What do you do if you think you have High Blood Pressure?
You should see your doctor regularly where your blood pressure will be taken as part of your annual exam. If your results seem high your doctor may look back at your history or ask you to check your blood pressure at home or at a store with a free monitor. You want to make sure you are checking at different times of the day and not to ingest caffeine prior to testing as this may increase your blood pressure giving you inaccurate results.
Do you know what those numbers mean when taking your own Blood Pressure?
Blood Pressure readings are given in millimeters of mercury (mm HG), has two numbers. The first, or upper number, measures the pressure in your arteries when your heart beats (systolic pressure). The second, or lower number, measures the pressure in your arteries between the beats (diastolic pressure).
Blood pressure measurements fall into four general categories:
Normal blood pressure.
Your blood pressure is normal if it’s below 120/80 mm Hg. However, some doctors recommend 115/75 mm Hg as a better goal. Once blood pressure rises above 115/75 mm Hg, the risk of cardiovascular disease begins to increase. Prehypertension is a systolic pressure ranging from 120 to 139 mm Hg or a diastolic pressure ranging from 80 to 89 mm Hg. Prehypertension tends to get worse over time.
Stage 1 hypertension.
Stage 1 hypertension is a systolic pressure ranging from 140 to 159 mm Hg or a diastolic pressure ranging from 90 to 99 mm Hg.
Stage 2 hypertension.
More severe hypertension, stage 2 hypertension is a systolic pressure of 160 mm Hg or higher or a diastolic pressure of 100 mm Hg or higher.
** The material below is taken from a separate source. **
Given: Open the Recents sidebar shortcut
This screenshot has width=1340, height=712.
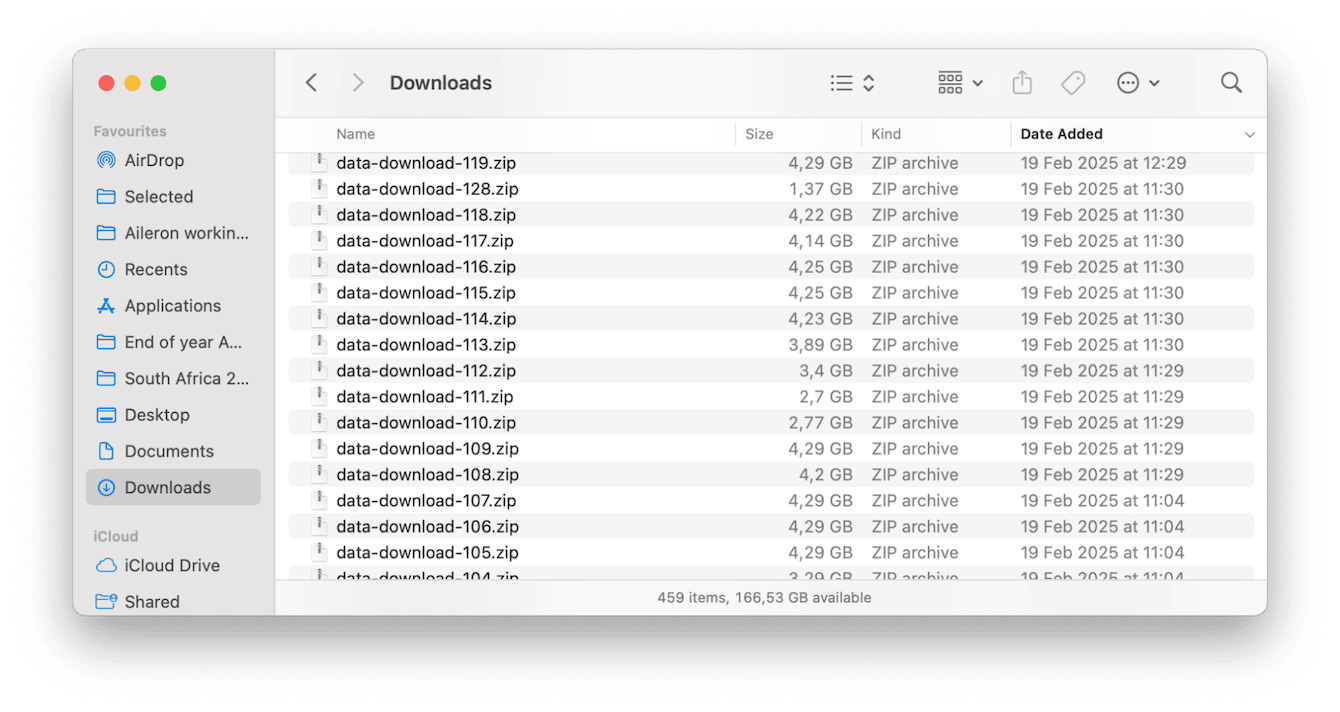Looking at the screenshot, I should (156, 269).
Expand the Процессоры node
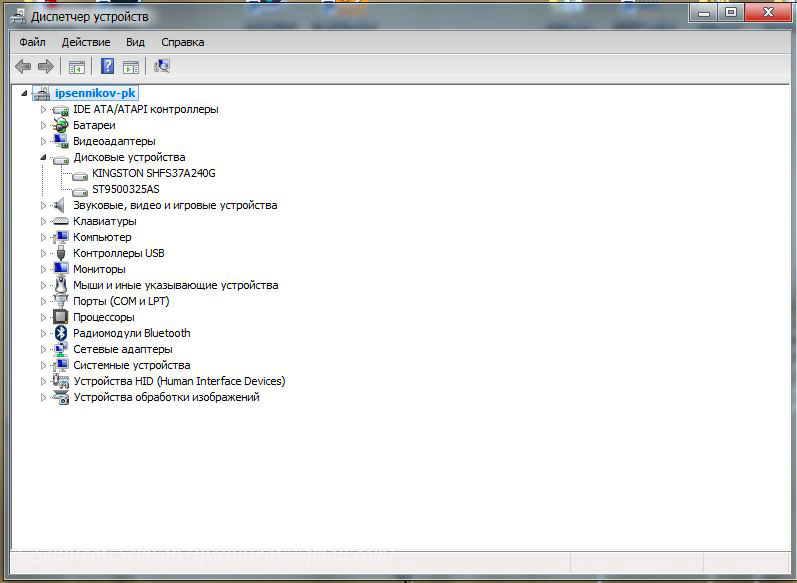 pyautogui.click(x=43, y=317)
What if you’re continually above the Normal Blood Pressure Range?
Call your doctor and be prepared to ask them questions about your situation. Bring a list of all medications including vitamins and supplements you are taking, as some of these may be the culprit. Discuss family history, extracurricular activities such as smoking and drinking habits, exercise routine or lack thereof, and overall general health and diet.
Your physician will better determine what course of action needs to be taken to reduce your blood pressure. Whether it is medication, change in diet and exercise, or simply more testing. Make sure you are ready to make those changes because uncontrolled High Blood Pressure can lead to:
Heart attack or stroke. High blood pressure can cause hardening and thickening of the arteries (atherosclerosis), which can lead to a heart attack, stroke or other complications.
Aneurysm. Increased blood pressure can cause your blood vessels to weaken and bulge, forming an aneurysm. If an aneurysm ruptures, it can be life-threatening.
Heart failure. To pump blood against the higher pressure in your vessels, your heart muscle thickens. Eventually, the thickened muscle may have a hard time pumping enough blood to meet your body’s needs, which can lead to heart failure.
Weakened and narrowed blood vessels in your kidneys. This can prevent these organs from functioning normally.
Thickened, narrowed or torn blood vessels in the eyes. This can result in vision loss.
Metabolic syndrome. This syndrome is a cluster of disorders of your body’s metabolism, including increased waist circumference; high triglycerides; low high-density lipoprotein (HDL); or “good,” cholesterol; high blood pressure; and high insulin levels.
If you have high blood pressure, you’re more likely to have other components of metabolic syndrome. The more components you have, the greater your risk of developing diabetes, heart disease or stroke.
Trouble with memory or understanding. Uncontrolled high blood pressure may also affect your ability to think, remember and learn. Trouble with memory or understanding concepts is more common in people with high blood pressure.
What can you do to avoid High Blood Pressure?
If it is hereditary it may be hard to avoid but you should try and eat a healthy low sodium diet, find time in your busy day to exercise, reduce your stress level, and drink in moderation. It just may save your life one day.